Works like a charm. It takes on my machine 0.7 seconds to do the trick
and python.exe (from task manager data) was using before this line is
executed
2636K, and after 5520K. The difference is 2884K. Not that bad, taking
into account that in C I'd read the file in memory (700K) scan for
CRs, count them, replace with '\0' and allocate the index vector of
the word beginnigs of the size I found while counting CRs. In this
particular case index vector would be almost 300K. So far so good!

Then I realized, that lstdict as a list is an overkill. Tuple is
enough in my case. So I modified the code:

t = tuple(file("D:\\CommonDictionary.txt"))
lstdict = map(lambda x: x.lower().strip(), t)

This code works a little bit faster: 0.5 sec, but takes 5550K memory.
And maybe this is understandable: after all the first line creates a
list and a tuple and the second another tuple (all of the same size).

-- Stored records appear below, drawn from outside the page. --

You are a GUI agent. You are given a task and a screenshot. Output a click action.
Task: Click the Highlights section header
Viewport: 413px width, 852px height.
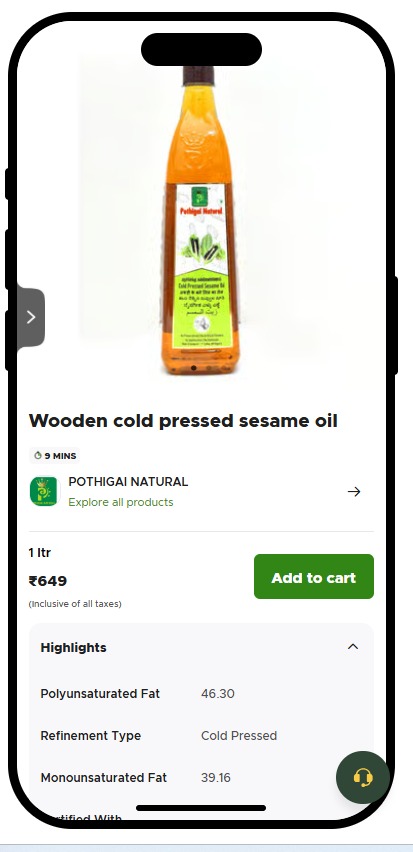[x=201, y=647]
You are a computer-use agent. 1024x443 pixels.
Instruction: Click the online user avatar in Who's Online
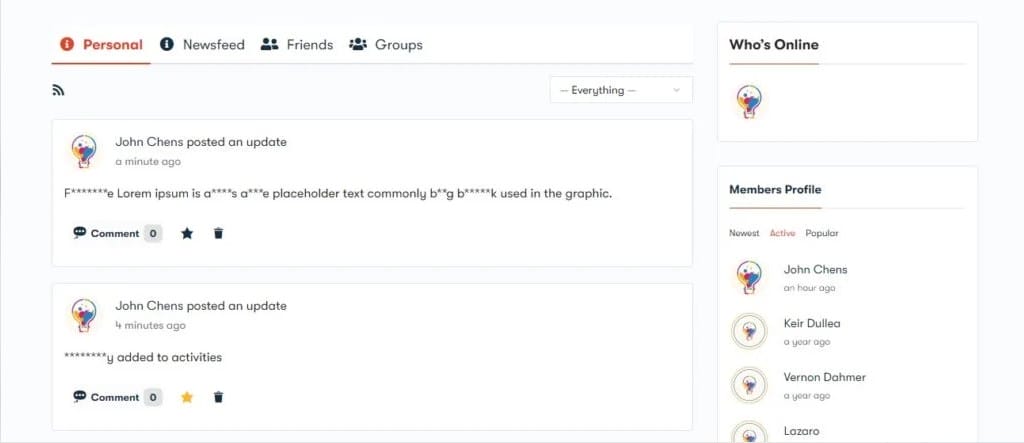coord(749,101)
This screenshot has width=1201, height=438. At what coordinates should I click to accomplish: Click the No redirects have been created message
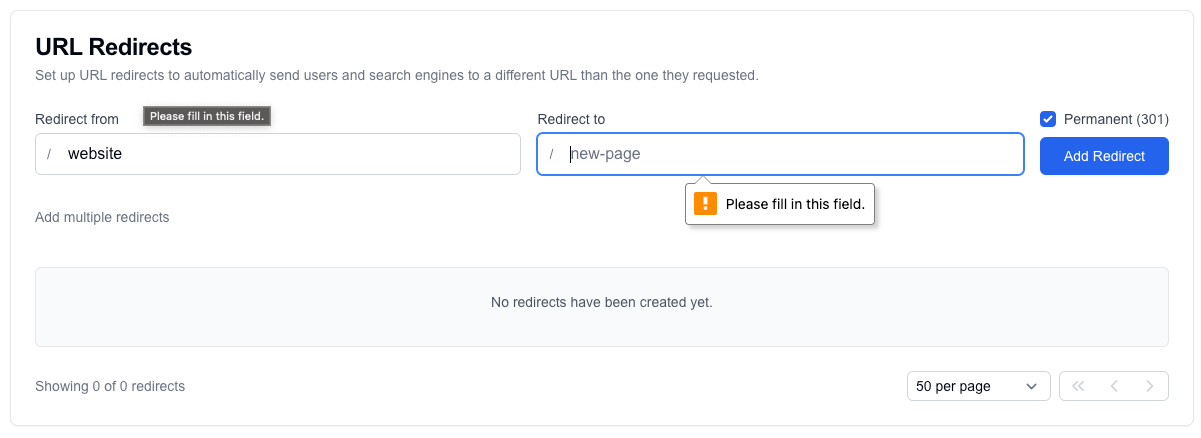click(x=601, y=302)

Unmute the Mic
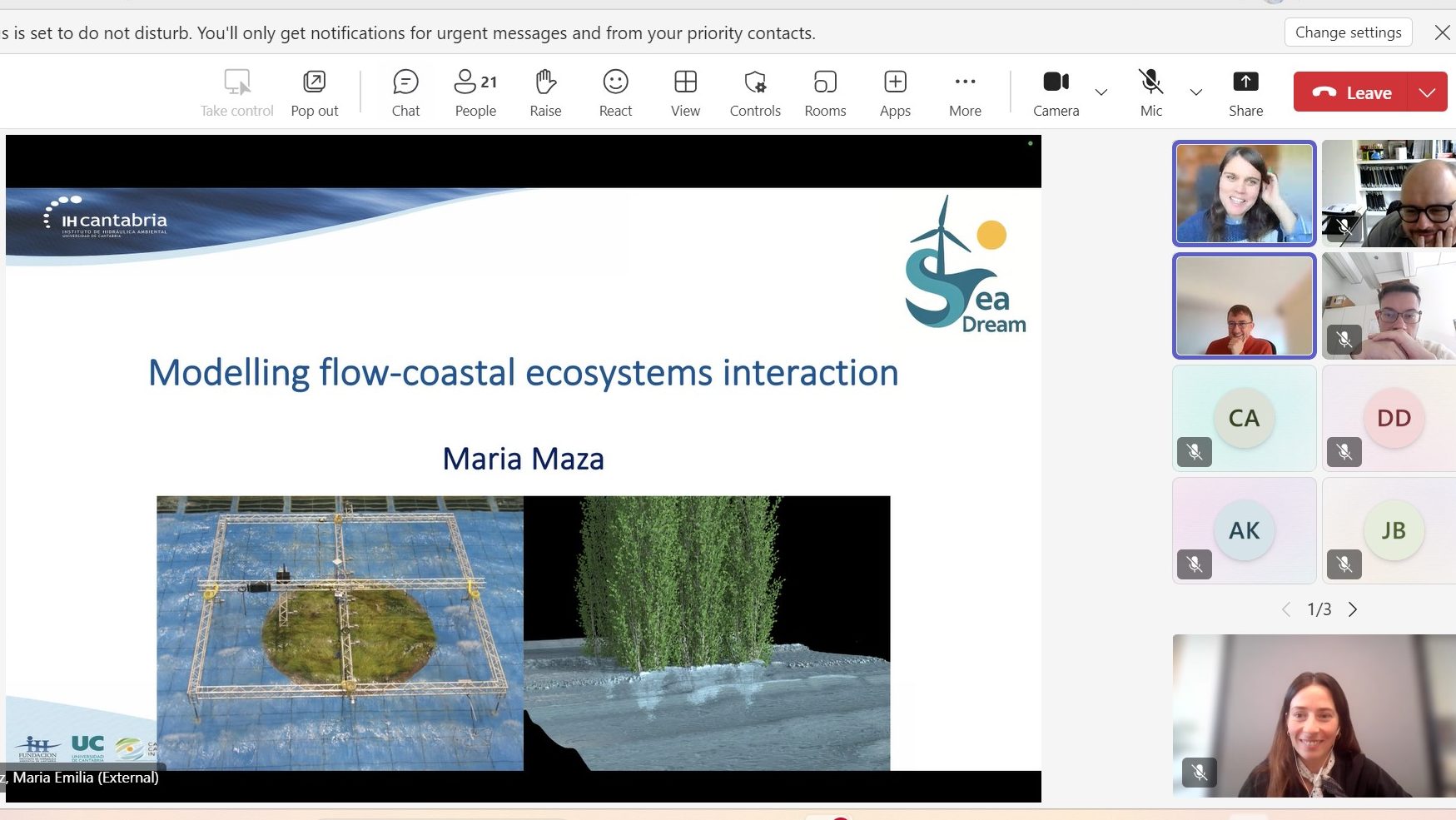[x=1150, y=92]
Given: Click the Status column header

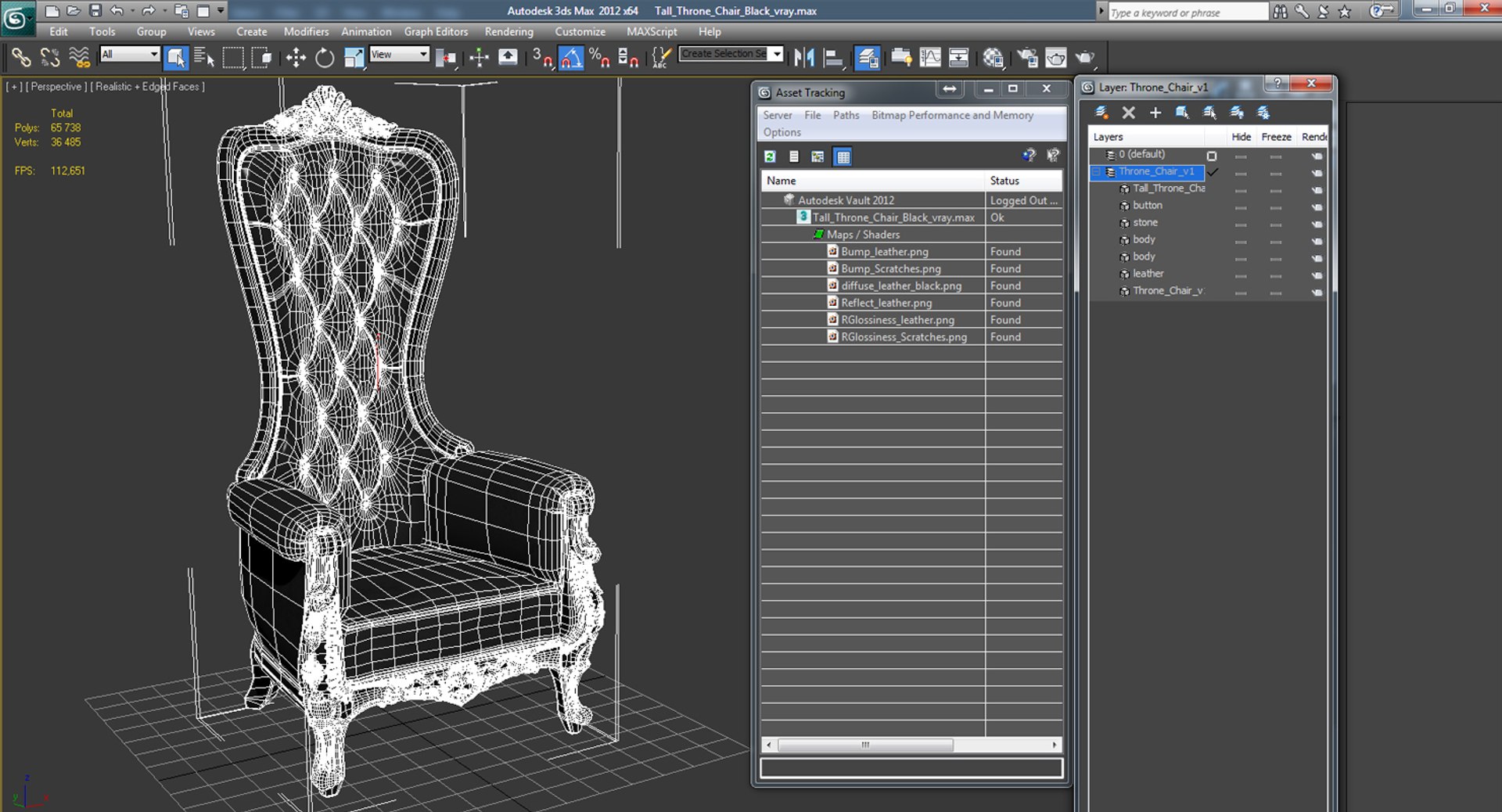Looking at the screenshot, I should pos(1023,181).
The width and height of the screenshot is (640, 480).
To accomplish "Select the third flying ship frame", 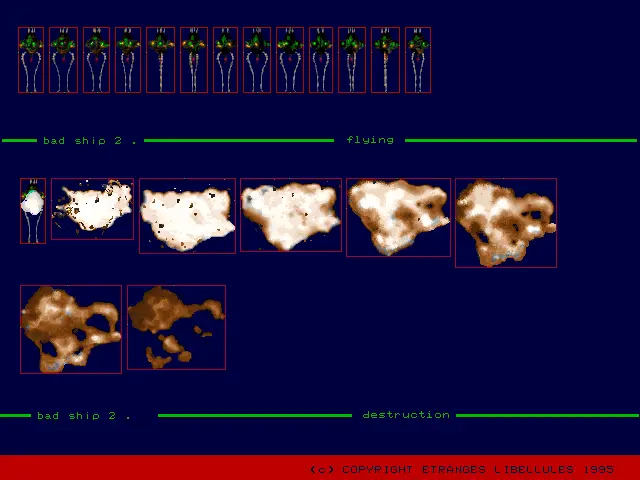I will 96,60.
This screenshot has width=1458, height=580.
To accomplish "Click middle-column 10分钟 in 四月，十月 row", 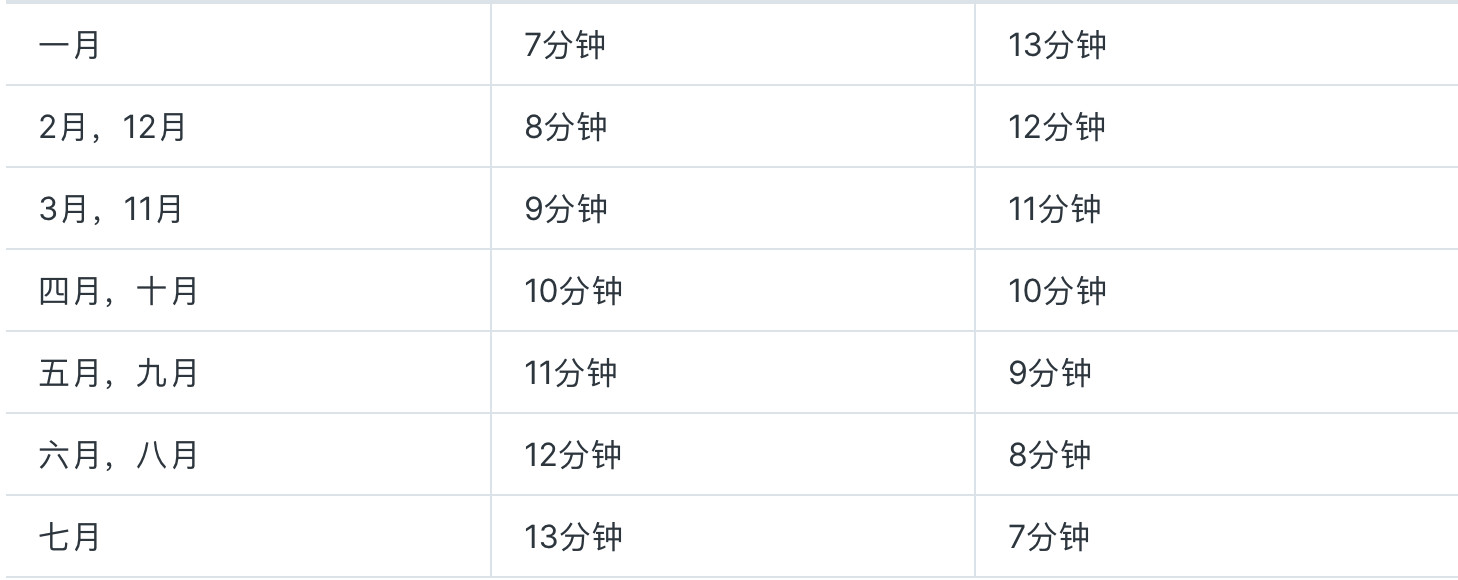I will pyautogui.click(x=573, y=292).
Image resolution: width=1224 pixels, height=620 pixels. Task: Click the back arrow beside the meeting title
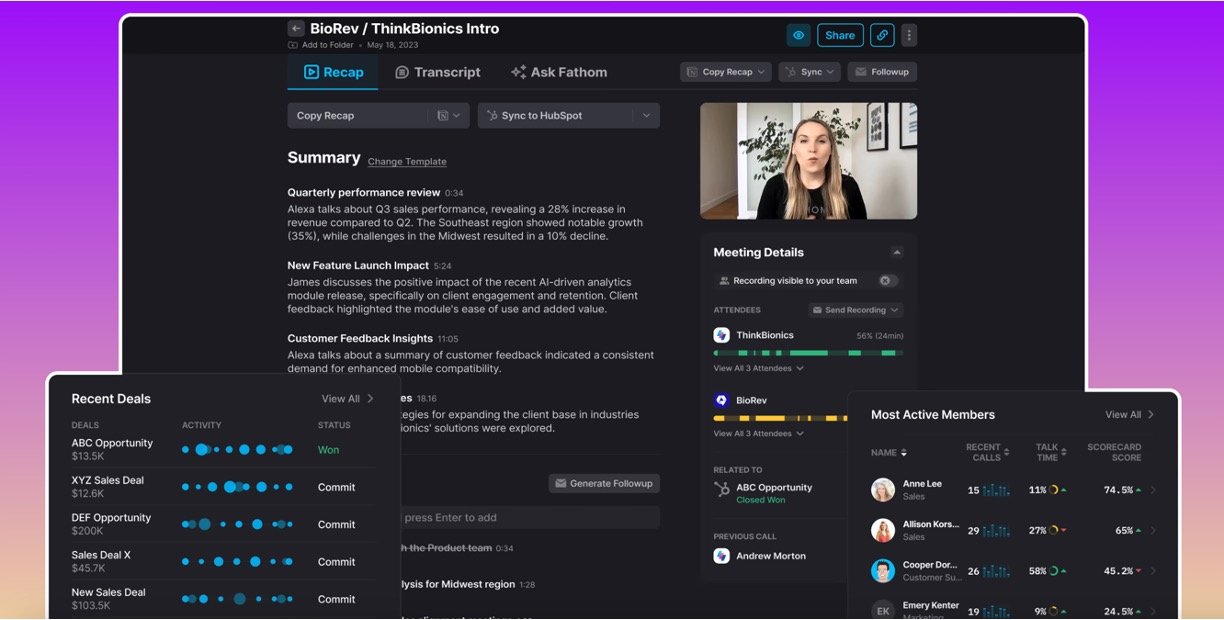pos(296,29)
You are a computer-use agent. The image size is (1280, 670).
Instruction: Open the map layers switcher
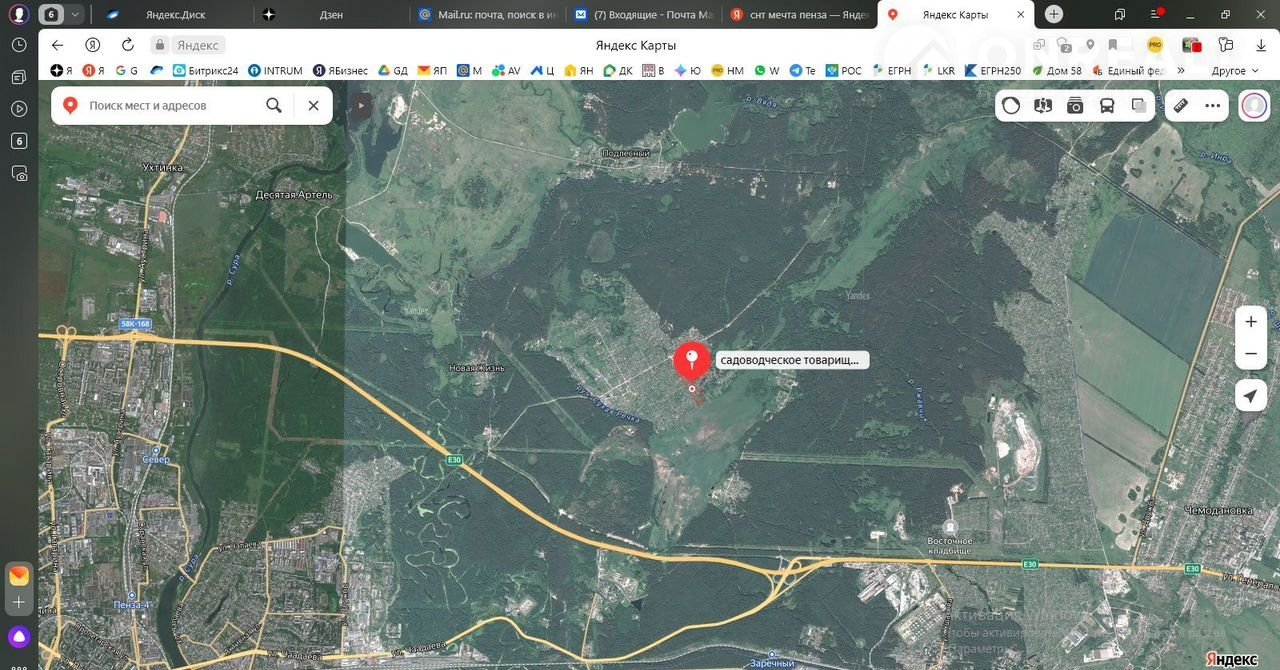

But then I decieded to compare this pieces:

t = tuple(file("D:\\CommonDictionary.txt"))        # 1
lstdict = map(lambda x: x.lower().strip(), t)      # 2

lstdict = map(lambda x: x.lower().strip(),
file("D:\\CommonDictionary.txt")) # 3

As expected, after line 2 memory was 5550K, but after line 3 it jumped
to 7996K!!!

The question:

If refference counting is used, why the second assignment to lstdict
(line 3) did not free the memory alocated by the first one (line 2)
and reuse it?

So one more experiment:

t = tuple(file("D:\\CommonDictionary.txt"))        # 1
lstdict = map(lambda x: x.lower().strip(), t)      # 2
del lstdict                                        # 3
lstdict = map(lambda x: x.lower().strip(),
file("D:\\CommonDictionary.txt")) # 4

In this case executing line 4 did not add memory!

By the way, the search speed is very-very good when done by function:

def inDict(lstdict, word):
    try:
        return lstdict[bisect(lstdict, word) - 1] == word
    except:
        return False

500 words are tested in less then 0.03 seconds.